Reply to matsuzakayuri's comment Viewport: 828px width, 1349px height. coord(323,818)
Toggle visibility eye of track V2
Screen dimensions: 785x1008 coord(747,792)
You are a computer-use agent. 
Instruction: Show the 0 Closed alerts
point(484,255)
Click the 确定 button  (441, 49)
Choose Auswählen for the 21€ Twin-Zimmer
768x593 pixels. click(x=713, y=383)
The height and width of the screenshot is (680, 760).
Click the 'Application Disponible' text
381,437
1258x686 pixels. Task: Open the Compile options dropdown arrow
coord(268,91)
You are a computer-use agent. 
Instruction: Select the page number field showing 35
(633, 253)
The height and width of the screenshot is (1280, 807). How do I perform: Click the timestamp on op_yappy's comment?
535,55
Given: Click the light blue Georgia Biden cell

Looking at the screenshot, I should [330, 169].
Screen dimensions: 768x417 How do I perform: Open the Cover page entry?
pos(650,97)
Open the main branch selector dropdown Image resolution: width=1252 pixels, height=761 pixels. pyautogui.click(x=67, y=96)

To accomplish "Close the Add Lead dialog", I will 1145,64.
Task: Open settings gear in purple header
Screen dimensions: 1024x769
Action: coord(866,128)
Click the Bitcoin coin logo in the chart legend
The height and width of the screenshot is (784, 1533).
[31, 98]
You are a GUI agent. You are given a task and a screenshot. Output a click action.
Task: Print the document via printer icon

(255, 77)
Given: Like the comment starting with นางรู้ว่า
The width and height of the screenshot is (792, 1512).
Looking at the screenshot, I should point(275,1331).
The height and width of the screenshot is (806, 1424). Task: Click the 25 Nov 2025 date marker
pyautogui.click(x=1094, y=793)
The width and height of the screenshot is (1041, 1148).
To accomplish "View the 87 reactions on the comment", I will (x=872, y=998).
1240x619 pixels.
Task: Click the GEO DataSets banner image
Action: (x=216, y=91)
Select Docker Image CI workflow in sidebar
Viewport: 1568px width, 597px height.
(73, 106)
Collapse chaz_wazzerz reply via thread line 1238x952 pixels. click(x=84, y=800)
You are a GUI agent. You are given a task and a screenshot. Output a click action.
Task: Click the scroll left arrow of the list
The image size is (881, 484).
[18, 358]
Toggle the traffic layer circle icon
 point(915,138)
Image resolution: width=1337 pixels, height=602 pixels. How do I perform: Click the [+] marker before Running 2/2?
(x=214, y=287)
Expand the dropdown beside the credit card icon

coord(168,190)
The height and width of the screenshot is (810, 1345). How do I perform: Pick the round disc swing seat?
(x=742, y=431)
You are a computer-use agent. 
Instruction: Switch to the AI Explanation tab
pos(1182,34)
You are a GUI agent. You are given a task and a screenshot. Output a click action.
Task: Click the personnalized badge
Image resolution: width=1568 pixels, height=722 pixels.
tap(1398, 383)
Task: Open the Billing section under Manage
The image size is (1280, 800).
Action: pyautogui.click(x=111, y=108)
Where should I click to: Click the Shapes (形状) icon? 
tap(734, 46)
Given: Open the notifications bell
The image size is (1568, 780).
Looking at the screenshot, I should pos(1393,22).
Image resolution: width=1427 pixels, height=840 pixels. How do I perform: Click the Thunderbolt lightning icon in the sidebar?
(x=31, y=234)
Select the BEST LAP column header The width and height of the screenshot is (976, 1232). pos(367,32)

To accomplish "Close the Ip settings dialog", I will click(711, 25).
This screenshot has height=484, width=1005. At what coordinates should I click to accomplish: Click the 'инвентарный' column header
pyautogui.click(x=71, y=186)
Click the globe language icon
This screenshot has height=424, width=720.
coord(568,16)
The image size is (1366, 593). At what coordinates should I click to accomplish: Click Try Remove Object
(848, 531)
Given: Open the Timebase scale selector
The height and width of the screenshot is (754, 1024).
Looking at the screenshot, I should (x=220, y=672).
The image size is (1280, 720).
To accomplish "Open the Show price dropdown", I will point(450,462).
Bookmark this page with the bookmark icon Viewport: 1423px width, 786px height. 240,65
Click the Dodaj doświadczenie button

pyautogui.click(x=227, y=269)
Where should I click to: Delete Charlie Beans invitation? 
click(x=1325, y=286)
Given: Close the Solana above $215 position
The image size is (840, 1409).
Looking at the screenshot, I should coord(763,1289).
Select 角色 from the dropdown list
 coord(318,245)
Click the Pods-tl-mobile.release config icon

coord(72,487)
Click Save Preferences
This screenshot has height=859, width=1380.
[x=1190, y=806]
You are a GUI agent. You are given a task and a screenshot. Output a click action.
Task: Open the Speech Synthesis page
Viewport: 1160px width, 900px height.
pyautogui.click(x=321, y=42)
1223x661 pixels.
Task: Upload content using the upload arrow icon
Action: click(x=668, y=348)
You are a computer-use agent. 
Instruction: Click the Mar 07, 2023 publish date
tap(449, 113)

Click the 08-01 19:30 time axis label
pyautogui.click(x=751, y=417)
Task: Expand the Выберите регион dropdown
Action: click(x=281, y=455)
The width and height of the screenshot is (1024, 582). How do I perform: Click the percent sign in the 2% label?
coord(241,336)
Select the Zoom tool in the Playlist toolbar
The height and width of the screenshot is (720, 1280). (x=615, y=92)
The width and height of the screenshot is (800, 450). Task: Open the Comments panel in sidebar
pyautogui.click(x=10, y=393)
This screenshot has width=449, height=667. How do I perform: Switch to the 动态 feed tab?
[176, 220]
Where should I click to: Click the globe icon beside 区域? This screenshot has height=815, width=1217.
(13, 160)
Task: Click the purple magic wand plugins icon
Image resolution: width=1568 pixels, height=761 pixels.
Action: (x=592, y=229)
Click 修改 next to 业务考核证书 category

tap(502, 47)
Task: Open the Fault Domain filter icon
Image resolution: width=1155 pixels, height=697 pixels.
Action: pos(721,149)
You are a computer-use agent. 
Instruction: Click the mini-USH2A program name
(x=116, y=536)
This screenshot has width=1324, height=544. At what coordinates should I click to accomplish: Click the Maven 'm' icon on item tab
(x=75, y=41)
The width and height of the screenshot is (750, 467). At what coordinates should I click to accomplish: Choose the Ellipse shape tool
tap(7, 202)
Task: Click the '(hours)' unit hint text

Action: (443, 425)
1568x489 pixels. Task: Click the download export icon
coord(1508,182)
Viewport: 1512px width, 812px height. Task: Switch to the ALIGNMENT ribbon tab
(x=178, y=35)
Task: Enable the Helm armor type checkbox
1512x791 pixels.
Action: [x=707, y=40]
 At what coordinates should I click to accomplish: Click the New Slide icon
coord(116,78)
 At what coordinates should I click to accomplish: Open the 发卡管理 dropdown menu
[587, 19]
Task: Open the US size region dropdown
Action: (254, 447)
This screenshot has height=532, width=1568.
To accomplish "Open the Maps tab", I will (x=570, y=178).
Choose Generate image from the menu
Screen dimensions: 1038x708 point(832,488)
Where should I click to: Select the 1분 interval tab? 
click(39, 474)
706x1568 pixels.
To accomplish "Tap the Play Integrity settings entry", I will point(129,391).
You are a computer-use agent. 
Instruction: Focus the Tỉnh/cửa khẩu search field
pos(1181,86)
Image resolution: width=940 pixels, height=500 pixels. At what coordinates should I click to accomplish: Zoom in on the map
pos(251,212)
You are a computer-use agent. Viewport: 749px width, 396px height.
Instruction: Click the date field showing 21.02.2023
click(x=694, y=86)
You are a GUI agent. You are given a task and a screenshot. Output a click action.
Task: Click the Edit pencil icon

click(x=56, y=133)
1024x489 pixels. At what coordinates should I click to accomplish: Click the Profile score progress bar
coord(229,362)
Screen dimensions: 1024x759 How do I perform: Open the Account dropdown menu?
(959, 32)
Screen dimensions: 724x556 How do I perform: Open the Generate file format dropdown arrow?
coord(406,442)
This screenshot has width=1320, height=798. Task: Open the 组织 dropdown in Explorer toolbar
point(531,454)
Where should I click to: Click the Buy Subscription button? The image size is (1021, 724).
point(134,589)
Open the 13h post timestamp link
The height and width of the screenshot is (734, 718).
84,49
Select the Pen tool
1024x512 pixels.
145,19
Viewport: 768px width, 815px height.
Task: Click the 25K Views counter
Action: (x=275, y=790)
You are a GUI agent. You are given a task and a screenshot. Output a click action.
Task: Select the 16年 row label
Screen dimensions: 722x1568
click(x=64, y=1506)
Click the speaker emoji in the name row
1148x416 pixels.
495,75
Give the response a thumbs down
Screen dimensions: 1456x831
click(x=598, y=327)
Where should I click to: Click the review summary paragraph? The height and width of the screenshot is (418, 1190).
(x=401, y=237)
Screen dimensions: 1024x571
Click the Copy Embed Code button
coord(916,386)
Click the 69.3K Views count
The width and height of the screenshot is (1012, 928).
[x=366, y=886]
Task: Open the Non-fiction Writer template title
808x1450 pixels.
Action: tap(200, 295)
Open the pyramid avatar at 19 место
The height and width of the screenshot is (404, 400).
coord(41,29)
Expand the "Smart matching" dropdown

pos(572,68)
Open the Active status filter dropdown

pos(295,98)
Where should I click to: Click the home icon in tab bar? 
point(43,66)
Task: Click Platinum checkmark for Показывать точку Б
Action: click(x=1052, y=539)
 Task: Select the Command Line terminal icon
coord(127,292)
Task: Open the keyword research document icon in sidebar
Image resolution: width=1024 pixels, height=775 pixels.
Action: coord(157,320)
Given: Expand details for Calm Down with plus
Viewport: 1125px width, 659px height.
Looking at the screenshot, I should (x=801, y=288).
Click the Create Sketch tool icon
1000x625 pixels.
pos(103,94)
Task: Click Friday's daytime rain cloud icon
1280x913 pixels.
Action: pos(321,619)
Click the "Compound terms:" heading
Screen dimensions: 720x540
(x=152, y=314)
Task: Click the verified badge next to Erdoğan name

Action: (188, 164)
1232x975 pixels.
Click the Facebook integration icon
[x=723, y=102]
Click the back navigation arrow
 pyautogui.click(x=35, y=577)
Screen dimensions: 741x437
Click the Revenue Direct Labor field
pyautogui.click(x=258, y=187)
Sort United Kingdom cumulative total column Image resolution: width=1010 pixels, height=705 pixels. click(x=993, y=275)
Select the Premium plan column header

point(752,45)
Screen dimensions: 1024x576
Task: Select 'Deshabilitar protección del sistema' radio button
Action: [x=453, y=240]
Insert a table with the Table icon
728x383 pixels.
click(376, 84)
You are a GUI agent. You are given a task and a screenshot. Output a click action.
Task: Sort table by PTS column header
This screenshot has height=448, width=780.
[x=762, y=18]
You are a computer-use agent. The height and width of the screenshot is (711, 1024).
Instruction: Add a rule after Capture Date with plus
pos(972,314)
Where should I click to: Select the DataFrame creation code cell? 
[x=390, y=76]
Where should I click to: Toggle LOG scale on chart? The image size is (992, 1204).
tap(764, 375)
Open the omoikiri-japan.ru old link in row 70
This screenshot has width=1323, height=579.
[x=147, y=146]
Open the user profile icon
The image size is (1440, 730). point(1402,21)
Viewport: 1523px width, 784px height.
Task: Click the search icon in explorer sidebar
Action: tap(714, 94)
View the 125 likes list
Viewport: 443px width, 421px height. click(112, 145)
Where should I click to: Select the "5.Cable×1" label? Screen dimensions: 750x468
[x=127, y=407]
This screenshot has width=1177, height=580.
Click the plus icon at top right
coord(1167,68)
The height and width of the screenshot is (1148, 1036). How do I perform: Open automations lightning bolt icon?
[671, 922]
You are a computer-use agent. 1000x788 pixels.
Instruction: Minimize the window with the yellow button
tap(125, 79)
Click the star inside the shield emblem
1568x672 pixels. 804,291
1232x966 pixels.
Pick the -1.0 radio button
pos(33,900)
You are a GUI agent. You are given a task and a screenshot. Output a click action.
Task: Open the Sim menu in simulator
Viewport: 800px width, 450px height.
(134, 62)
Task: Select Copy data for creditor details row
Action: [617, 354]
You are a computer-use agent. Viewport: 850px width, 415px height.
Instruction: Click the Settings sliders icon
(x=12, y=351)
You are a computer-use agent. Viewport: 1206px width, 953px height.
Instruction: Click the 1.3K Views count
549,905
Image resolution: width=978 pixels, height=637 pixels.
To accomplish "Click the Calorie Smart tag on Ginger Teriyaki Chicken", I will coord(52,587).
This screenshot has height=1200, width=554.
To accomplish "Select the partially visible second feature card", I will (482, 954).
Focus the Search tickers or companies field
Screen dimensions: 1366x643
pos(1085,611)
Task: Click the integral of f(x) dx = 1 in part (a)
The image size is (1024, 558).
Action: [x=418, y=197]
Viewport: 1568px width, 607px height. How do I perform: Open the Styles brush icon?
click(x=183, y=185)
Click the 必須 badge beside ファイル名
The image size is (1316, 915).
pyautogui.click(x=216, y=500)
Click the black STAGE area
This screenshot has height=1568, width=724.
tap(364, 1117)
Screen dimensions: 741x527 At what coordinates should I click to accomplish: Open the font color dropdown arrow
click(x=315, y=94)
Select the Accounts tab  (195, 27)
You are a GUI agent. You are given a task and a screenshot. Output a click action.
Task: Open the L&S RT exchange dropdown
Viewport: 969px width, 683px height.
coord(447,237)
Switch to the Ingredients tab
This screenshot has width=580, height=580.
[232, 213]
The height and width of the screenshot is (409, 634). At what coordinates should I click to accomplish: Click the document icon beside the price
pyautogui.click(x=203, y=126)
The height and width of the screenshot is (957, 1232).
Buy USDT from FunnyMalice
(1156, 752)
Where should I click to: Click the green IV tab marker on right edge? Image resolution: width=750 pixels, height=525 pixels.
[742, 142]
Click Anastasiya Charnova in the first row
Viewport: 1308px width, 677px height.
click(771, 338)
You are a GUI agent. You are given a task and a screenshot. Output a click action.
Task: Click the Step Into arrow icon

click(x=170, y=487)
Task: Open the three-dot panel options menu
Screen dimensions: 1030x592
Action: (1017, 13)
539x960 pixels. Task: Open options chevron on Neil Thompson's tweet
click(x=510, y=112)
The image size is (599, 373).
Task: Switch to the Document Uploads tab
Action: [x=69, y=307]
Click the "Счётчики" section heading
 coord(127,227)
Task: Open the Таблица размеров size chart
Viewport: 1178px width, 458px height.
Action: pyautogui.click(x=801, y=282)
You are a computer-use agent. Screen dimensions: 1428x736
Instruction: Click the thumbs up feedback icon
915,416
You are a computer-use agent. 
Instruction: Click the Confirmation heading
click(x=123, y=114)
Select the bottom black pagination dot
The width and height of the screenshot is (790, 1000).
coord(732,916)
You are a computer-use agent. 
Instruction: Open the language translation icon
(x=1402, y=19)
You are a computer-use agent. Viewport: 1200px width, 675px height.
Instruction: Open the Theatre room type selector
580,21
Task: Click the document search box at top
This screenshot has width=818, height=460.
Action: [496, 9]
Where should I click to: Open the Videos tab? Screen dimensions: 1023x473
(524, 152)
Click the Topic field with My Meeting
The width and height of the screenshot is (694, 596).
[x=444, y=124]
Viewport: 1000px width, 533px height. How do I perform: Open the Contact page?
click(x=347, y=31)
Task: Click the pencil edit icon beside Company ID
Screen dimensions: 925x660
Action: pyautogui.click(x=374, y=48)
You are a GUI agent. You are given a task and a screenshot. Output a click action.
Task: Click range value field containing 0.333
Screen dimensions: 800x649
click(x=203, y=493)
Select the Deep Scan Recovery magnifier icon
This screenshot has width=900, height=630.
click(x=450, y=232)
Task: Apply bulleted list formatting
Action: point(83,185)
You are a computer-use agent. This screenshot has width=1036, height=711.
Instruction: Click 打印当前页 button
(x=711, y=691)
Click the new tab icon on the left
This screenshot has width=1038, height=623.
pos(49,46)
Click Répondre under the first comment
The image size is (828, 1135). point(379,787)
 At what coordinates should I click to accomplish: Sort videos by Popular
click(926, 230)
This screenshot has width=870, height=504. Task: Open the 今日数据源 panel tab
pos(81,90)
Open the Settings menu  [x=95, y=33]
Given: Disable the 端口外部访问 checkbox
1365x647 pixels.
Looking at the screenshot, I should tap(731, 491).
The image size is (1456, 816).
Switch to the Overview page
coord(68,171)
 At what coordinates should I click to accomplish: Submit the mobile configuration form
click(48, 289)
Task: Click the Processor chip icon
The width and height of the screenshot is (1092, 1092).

= Directions for this task =
Would you return each line of the material above, unchanged, from the first one through the line where "The height and width of the screenshot is (680, 760)." appears?

= Task output =
Reply to matsuzakayuri's comment Viewport: 828px width, 1349px height. coord(323,818)
Toggle visibility eye of track V2
Screen dimensions: 785x1008 coord(747,792)
You are a computer-use agent. 
Instruction: Show the 0 Closed alerts
point(484,255)
Click the 确定 button  (441, 49)
Choose Auswählen for the 21€ Twin-Zimmer
768x593 pixels. click(x=713, y=383)
The height and width of the screenshot is (680, 760).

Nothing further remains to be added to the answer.